Omitting all pictures, copy word for word the lines from the line containing "1429x467 pixels." through the final line of the entries.
[[ Available data, beginning ]]
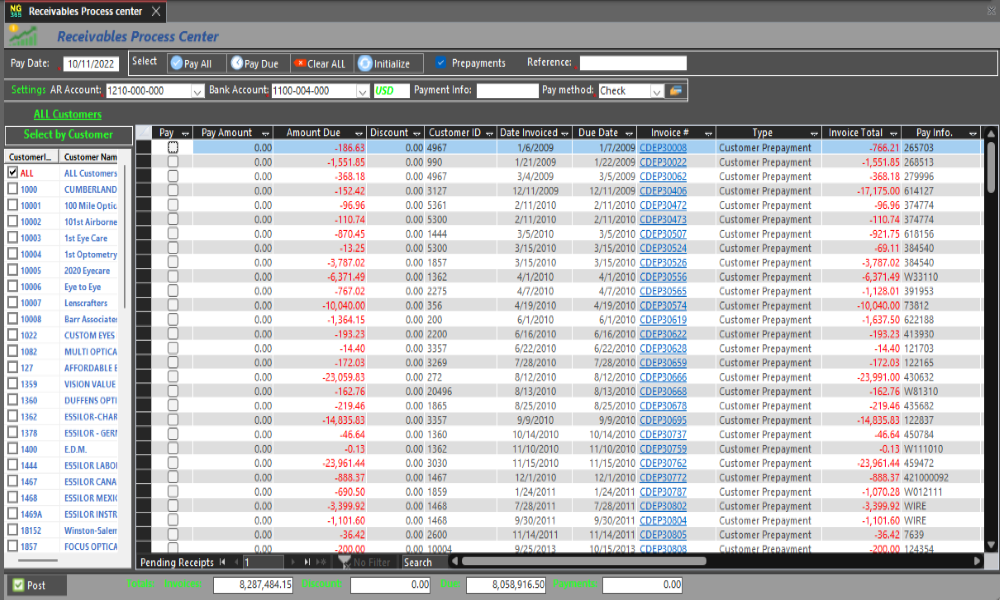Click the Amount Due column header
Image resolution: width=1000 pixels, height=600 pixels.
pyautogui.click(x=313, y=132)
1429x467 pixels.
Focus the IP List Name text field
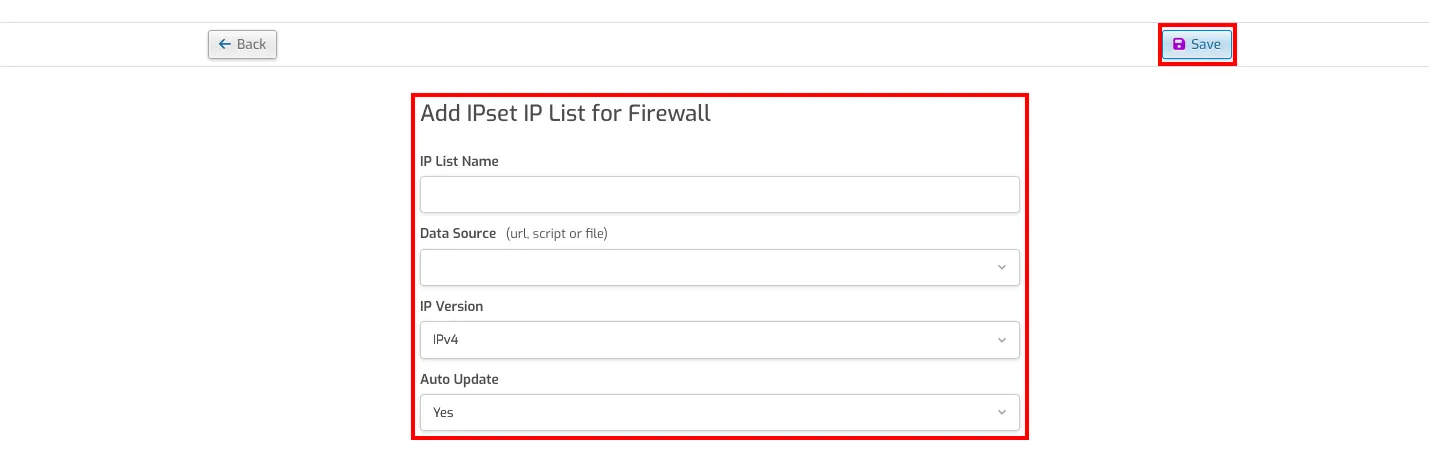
[[ Available data, end ]]
→ **Response below**
1429x467 pixels.
Focus the IP List Name text field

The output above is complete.